Cima vergeleek een nieuwe trapsgewijze therapie met gebruikelijke zorg. De nieuwe therapie bleek heel succesvol en de resultaten werden gepubliceerd in het gerenommeerde tijdschrift The Lancet. De redactie van Van Horen Zeggen reisde naar het zuiden voor een interview met Rilana. We spraken ook met prof Robert Stokroos (KNO-arts) en dr Erwin George (klinisch fysicus-audioloog) over meer fundamenteel tinnitusonderzoek en met psychiater dr Casper Leue over integrale zorg en de rol van cognitieve en psychotherapie bij KNO-ziekten zoals tinnitus.
Tinnitus
Tinnitus is de hinderlijke waarneming van een continu aanwezig fantoomgeluid. Geluiden variëren van piepen, ruisen of bonken. Tinnitus is meestal een gevolg van verstoringen in het binnenoor en/of de zenuwbanen (hersenen), soms ook van problemen in het middenoor (zie www.tinnitus.nl).

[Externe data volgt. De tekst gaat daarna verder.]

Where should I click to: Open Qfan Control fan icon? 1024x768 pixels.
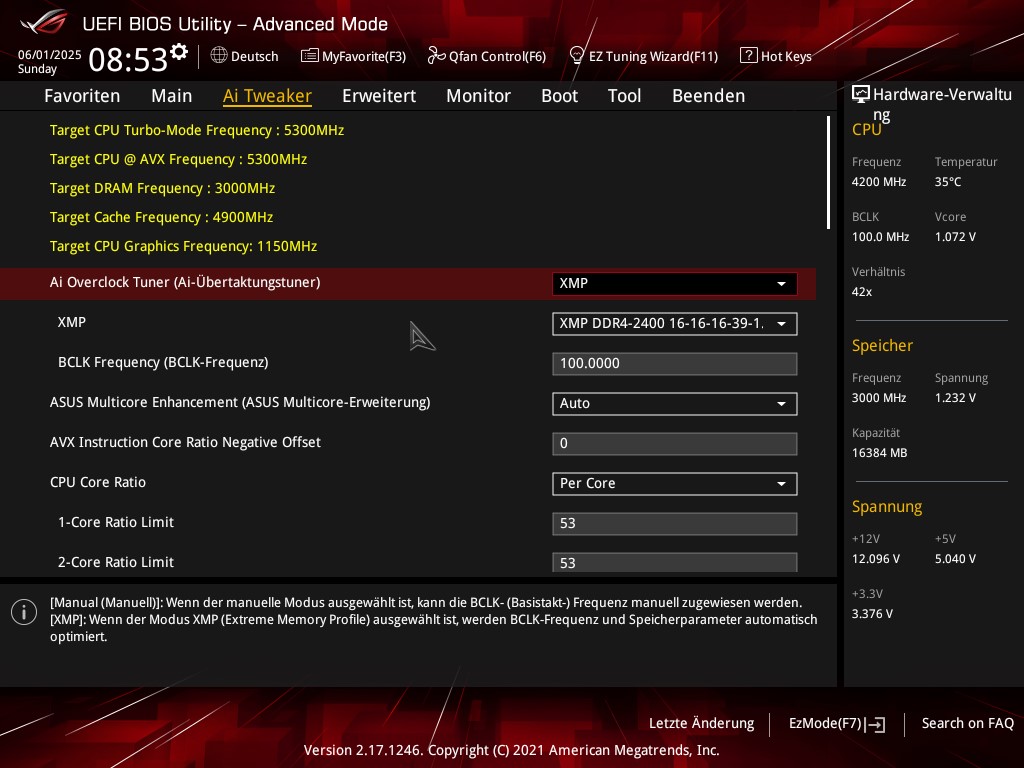(x=436, y=56)
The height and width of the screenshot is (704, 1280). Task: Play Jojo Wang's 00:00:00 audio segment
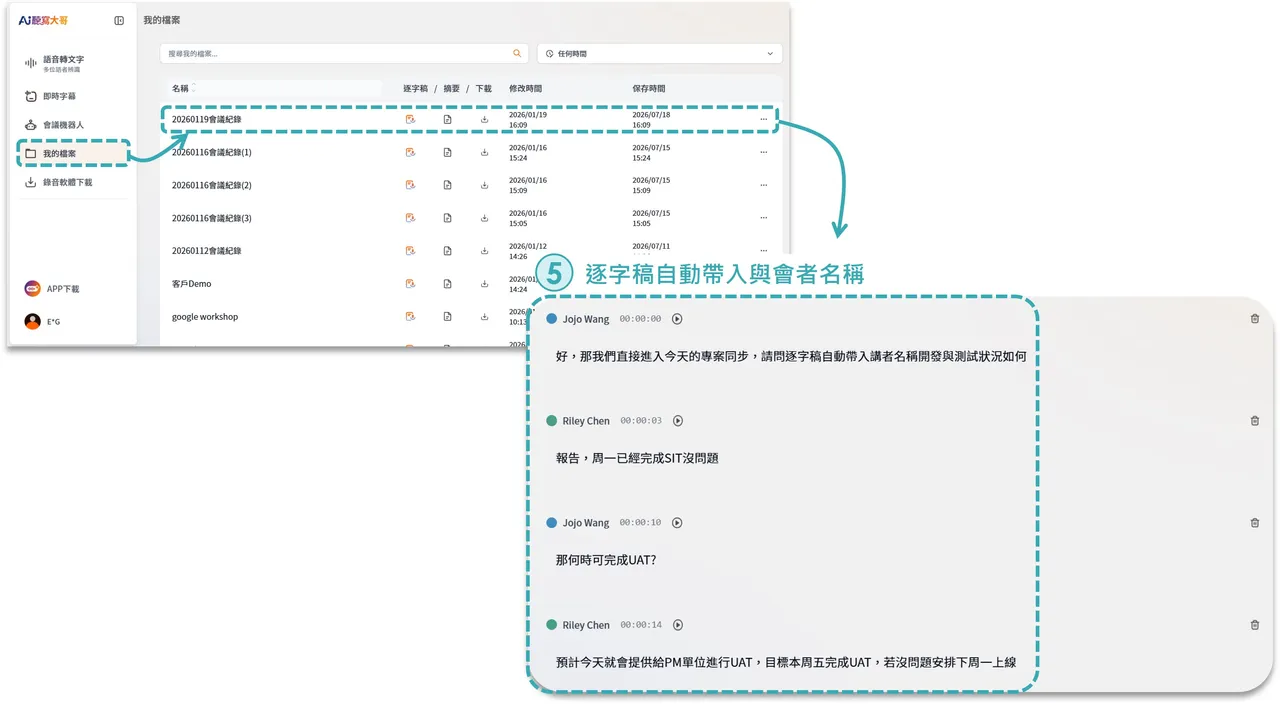[677, 318]
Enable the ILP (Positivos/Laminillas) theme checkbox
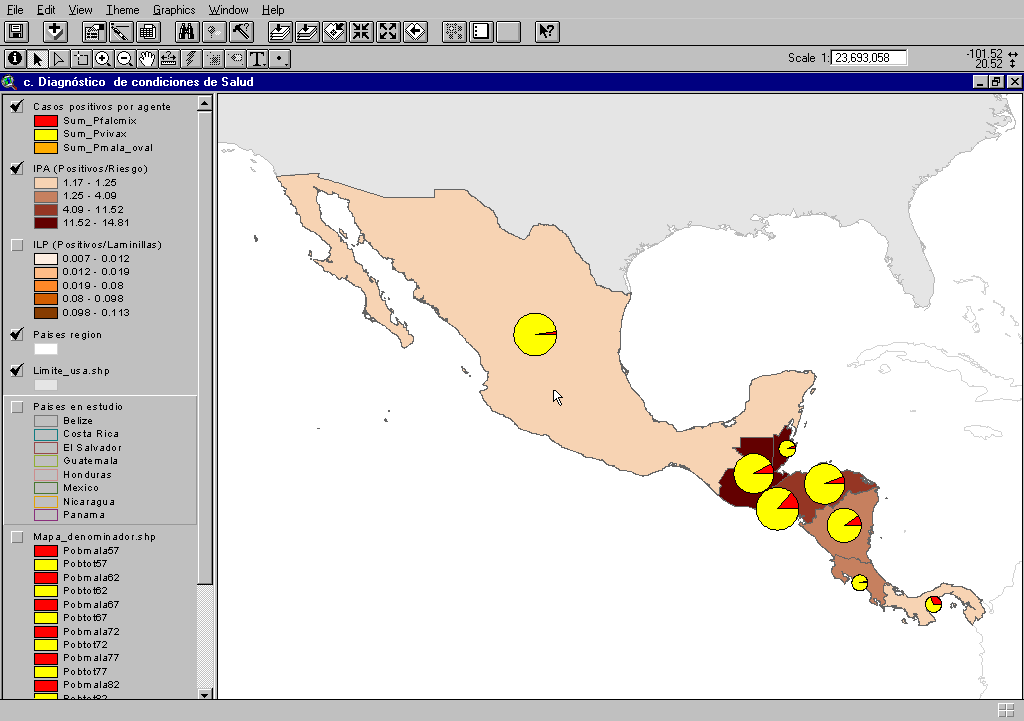This screenshot has height=721, width=1024. [x=16, y=244]
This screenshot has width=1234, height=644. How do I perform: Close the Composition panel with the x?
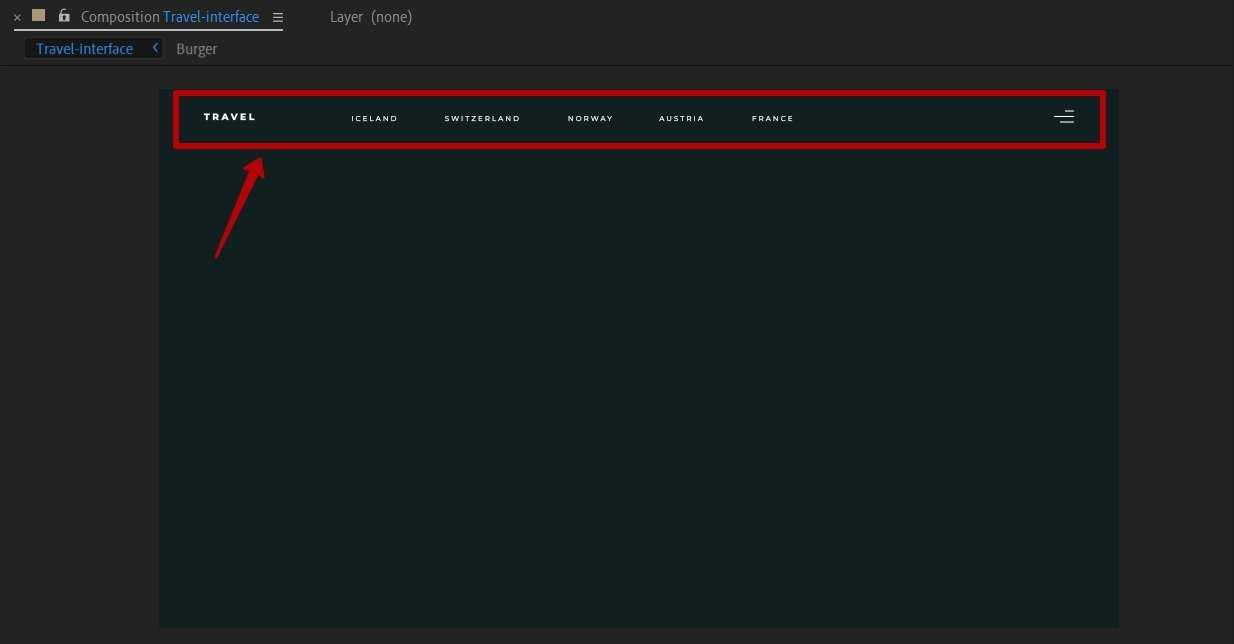pos(17,17)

Er zijn bijna 2,5 miljoen Nederlanders met tinnitus, maar slechts zo’n 60.000 ervaart dit als ernstig storend. Mensen met tinnitus kunnen in elk audiologisch centrum (AC) terecht voor diagnostiek, begeleiding en behandeling. Het AC hanteert een multidisciplinaire aanpak (FENAC, 2007). Audiologen, psychologen en maatschappelijk werkers helpen de patiënt zo goed mogelijk. Uit een enquête van de NVVS eind 2012 blijkt echter dat er ruimte is voor verbetering in tinnituszorg: tinnituspatiënten geven de zorg van huisarts, KNO-arts en AC gemiddeld slechts een 5½.
Onderzoek in Maastricht
Meer aandacht voor de effectiviteit van behandeling van tinnitus is dus erg wenselijk. Rilana Cima (psycholoog) promoveert binnenkort op haar studie naar de effectiviteit en kosteffectiviteit van tinnitusbehandeling. Cima vergeleek gebruikelijke zorg met een op cognitieve gedragstherapie (CGT) gebaseerde trapsgewijze tinnitusbehandeling. De trapsgewijze behandeling is in Adelante Unit Audiologie en Communicatie (Hoensbroek) ontwikkeld en werd voor de studie gestandaardiseerd en geprotocolliseerd.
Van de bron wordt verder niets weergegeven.